_Aim_. Write out each line of the records below as a numbered list, omitting the blank lines.
--- START OF Exercise data ---
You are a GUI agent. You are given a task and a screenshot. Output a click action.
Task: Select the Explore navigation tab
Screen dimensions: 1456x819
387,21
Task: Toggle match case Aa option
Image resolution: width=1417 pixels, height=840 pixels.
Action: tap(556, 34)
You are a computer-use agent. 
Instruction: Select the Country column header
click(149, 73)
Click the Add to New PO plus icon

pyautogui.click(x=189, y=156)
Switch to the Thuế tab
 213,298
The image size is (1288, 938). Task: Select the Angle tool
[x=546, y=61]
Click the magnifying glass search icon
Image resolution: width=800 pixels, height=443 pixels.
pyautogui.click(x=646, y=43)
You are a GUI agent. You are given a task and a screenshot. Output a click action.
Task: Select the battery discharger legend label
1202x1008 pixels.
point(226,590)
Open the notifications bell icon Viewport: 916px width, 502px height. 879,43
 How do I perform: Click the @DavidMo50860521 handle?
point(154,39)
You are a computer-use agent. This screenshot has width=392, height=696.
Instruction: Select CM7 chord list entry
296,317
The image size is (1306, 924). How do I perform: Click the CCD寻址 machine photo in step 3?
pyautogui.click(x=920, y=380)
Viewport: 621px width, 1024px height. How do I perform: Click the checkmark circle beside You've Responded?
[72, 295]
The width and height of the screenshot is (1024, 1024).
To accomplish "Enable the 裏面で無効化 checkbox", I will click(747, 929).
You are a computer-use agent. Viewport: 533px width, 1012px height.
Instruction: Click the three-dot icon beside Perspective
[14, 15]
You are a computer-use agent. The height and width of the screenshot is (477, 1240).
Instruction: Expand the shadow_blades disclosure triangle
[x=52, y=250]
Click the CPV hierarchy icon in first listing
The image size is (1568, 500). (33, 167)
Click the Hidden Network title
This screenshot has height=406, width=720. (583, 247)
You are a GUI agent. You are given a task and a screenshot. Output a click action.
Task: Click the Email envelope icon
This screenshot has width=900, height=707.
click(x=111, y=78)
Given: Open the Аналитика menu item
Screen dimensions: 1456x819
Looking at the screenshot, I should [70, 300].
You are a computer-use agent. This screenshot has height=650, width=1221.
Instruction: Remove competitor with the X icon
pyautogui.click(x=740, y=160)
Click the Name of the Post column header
--- END OF Exercise data ---
_Solution to the problem_.
1. You are a GUI agent. You are given a task and a screenshot. Output a click action.
2. Task: Select the Explore navigation tab
3. Screen dimensions: 1456x819
4. 387,21
5. Task: Toggle match case Aa option
6. Image resolution: width=1417 pixels, height=840 pixels.
7. Action: tap(556, 34)
8. You are a computer-use agent. 
9. Instruction: Select the Country column header
10. click(149, 73)
11. Click the Add to New PO plus icon
12. pyautogui.click(x=189, y=156)
13. Switch to the Thuế tab
14.  213,298
15. The image size is (1288, 938). Task: Select the Angle tool
16. [x=546, y=61]
17. Click the magnifying glass search icon
18. Image resolution: width=800 pixels, height=443 pixels.
19. pyautogui.click(x=646, y=43)
20. You are a GUI agent. You are given a task and a screenshot. Output a click action.
21. Task: Select the battery discharger legend label
22. 1202x1008 pixels.
23. point(226,590)
24. Open the notifications bell icon Viewport: 916px width, 502px height. 879,43
25.  How do I perform: Click the @DavidMo50860521 handle?
26. point(154,39)
27. You are a computer-use agent. This screenshot has width=392, height=696.
28. Instruction: Select CM7 chord list entry
29. 296,317
30. The image size is (1306, 924). How do I perform: Click the CCD寻址 machine photo in step 3?
31. pyautogui.click(x=920, y=380)
32. Viewport: 621px width, 1024px height. How do I perform: Click the checkmark circle beside You've Responded?
33. [72, 295]
34. The width and height of the screenshot is (1024, 1024).
35. To accomplish "Enable the 裏面で無効化 checkbox", I will click(747, 929).
36. You are a computer-use agent. Viewport: 533px width, 1012px height.
37. Instruction: Click the three-dot icon beside Perspective
38. [14, 15]
39. You are a computer-use agent. The height and width of the screenshot is (477, 1240).
40. Instruction: Expand the shadow_blades disclosure triangle
41. [x=52, y=250]
42. Click the CPV hierarchy icon in first listing
43. The image size is (1568, 500). (33, 167)
44. Click the Hidden Network title
45. This screenshot has height=406, width=720. (583, 247)
46. You are a GUI agent. You are given a task and a screenshot. Output a click action.
47. Task: Click the Email envelope icon
48. This screenshot has width=900, height=707.
49. click(x=111, y=78)
50. Given: Open the Аналитика menu item
51. Screen dimensions: 1456x819
52. Looking at the screenshot, I should [70, 300].
53. You are a computer-use agent. This screenshot has height=650, width=1221.
54. Instruction: Remove competitor with the X icon
55. pyautogui.click(x=740, y=160)
56. Click the Name of the Post column header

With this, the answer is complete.